_EXERCISE_:
Beginning at the top of the data below, write out every line exactly until you reach the line with "Cookie Policy (71, 900)", and include that line.

[Saved data entries]
········

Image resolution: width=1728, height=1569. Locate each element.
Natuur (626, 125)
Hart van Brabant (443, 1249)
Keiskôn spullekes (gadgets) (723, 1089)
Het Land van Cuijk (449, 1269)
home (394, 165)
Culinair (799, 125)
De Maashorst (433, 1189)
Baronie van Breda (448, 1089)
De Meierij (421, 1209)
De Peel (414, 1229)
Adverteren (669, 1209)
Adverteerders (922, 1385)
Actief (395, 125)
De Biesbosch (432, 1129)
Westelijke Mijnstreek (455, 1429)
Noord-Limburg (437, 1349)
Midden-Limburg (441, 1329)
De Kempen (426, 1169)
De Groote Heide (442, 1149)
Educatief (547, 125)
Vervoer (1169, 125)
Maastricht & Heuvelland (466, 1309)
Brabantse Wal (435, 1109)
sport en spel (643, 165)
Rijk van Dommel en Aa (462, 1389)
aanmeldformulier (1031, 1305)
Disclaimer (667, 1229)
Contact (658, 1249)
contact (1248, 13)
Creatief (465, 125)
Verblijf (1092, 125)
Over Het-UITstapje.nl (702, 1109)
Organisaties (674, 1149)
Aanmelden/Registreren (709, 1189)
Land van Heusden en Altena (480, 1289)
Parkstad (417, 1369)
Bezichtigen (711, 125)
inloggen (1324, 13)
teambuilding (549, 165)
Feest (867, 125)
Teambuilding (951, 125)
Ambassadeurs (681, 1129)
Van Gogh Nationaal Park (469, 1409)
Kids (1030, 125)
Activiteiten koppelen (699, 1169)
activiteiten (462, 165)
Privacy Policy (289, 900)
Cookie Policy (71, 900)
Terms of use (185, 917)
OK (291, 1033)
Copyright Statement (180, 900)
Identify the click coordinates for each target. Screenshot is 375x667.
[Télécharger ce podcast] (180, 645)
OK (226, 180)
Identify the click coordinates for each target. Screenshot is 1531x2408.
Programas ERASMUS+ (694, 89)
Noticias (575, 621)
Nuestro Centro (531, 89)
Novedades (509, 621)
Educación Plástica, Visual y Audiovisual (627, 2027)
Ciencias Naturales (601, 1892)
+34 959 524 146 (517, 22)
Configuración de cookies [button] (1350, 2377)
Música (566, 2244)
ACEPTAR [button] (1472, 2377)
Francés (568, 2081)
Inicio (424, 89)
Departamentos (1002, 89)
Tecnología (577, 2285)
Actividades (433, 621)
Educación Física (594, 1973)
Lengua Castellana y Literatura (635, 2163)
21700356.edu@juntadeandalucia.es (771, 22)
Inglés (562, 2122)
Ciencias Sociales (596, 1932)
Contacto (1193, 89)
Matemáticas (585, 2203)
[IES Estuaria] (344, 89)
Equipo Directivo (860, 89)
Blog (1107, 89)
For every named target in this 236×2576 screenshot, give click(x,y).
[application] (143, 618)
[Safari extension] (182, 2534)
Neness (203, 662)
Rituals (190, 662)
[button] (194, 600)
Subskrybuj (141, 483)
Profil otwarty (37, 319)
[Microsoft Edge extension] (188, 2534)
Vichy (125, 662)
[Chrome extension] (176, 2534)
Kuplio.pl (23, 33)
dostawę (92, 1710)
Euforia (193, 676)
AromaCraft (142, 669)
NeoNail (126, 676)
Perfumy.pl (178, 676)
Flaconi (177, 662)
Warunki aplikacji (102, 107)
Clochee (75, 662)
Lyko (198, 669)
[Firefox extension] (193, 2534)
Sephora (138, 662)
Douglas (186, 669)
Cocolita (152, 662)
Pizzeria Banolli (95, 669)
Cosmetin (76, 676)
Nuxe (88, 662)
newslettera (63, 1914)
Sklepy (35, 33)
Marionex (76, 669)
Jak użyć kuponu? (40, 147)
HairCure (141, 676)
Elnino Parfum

········

_ANSWER AREA_:
Image resolution: width=1728, height=1569. Locate each element.
Natuur (626, 125)
Hart van Brabant (443, 1249)
Keiskôn spullekes (gadgets) (723, 1089)
Het Land van Cuijk (449, 1269)
home (394, 165)
Culinair (799, 125)
De Maashorst (433, 1189)
Baronie van Breda (448, 1089)
De Meierij (421, 1209)
De Peel (414, 1229)
Adverteren (669, 1209)
Adverteerders (922, 1385)
Actief (395, 125)
De Biesbosch (432, 1129)
Westelijke Mijnstreek (455, 1429)
Noord-Limburg (437, 1349)
Midden-Limburg (441, 1329)
De Kempen (426, 1169)
De Groote Heide (442, 1149)
Educatief (547, 125)
Vervoer (1169, 125)
Maastricht & Heuvelland (466, 1309)
Brabantse Wal (435, 1109)
sport en spel (643, 165)
Rijk van Dommel en Aa (462, 1389)
aanmeldformulier (1031, 1305)
Disclaimer (667, 1229)
Contact (658, 1249)
contact (1248, 13)
Creatief (465, 125)
Verblijf (1092, 125)
Over Het-UITstapje.nl (702, 1109)
Organisaties (674, 1149)
Aanmelden/Registreren (709, 1189)
Land van Heusden en Altena (480, 1289)
Parkstad (417, 1369)
Bezichtigen (711, 125)
inloggen (1324, 13)
teambuilding (549, 165)
Feest (867, 125)
Teambuilding (951, 125)
Ambassadeurs (681, 1129)
Van Gogh Nationaal Park (469, 1409)
Kids (1030, 125)
Activiteiten koppelen (699, 1169)
activiteiten (462, 165)
Privacy Policy (289, 900)
Cookie Policy (71, 900)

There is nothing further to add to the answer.